Psychische aandoeningen zijn niet erfelijk, maar een aanleg ervoor kan worden geërfd
Veel mensen vragen zich misschien af of psychische aandoeningen erfelijk kunnen zijn, bijvoorbeeld degenen die een persoon hebben die geïnteresseerd is in psychiatrie enze denken erover om een gezin te stichten. Verwijzend naar de reeds beschreven aspecten, kan men met volle kracht stellen -geestesziekten worden niet direct geërfd, maar de neiging om ze te ontwikkelen kan worden geërfd .
Zoals eerder vermeld, worden psychische aandoeningen bepaald door vele factoren, en in feite beïnvloeden verschillende factoren het risico dat ze zich voordoen.

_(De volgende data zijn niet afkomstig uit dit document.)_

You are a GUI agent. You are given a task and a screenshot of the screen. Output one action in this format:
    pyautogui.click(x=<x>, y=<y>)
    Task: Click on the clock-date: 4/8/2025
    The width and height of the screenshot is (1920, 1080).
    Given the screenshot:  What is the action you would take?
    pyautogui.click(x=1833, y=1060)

Uiteindelijk kunnen mensen van wie familieleden een psychische aandoening hebben, vatbaarder zijn voor het ontwikkelen van een psychische stoornis, bijvoorbeeld als gevolg van ernstige stress.
Uiteindelijk is het niet duidelijk dat de kinderen van een persoon met een psychische stoornis er zelf ook last van zullen hebben. Ze hebben een verhoogd risico, dus u moet hun toestand nauwlettend in de gaten houden en als ze ongebruikelijke aandoeningen ontwikkelen, ga dan zo snel mogelijk naar specialisten in de geestelijke gezondheidszorg.
Over de auteurBoog. Tomasz Nęcki Afgestudeerd aan de medische faculteit van de medische universiteit van Poznań. Een bewonderaar van de Poolse zee (die het liefst langs de kust slentert met een koptelefoon in zijn oren), katten en boeken. Bij het werken met patiënten concentreert hij zich erop altijd naar hen te luisteren en zoveel tijd door te brengen als ze nodig hebben.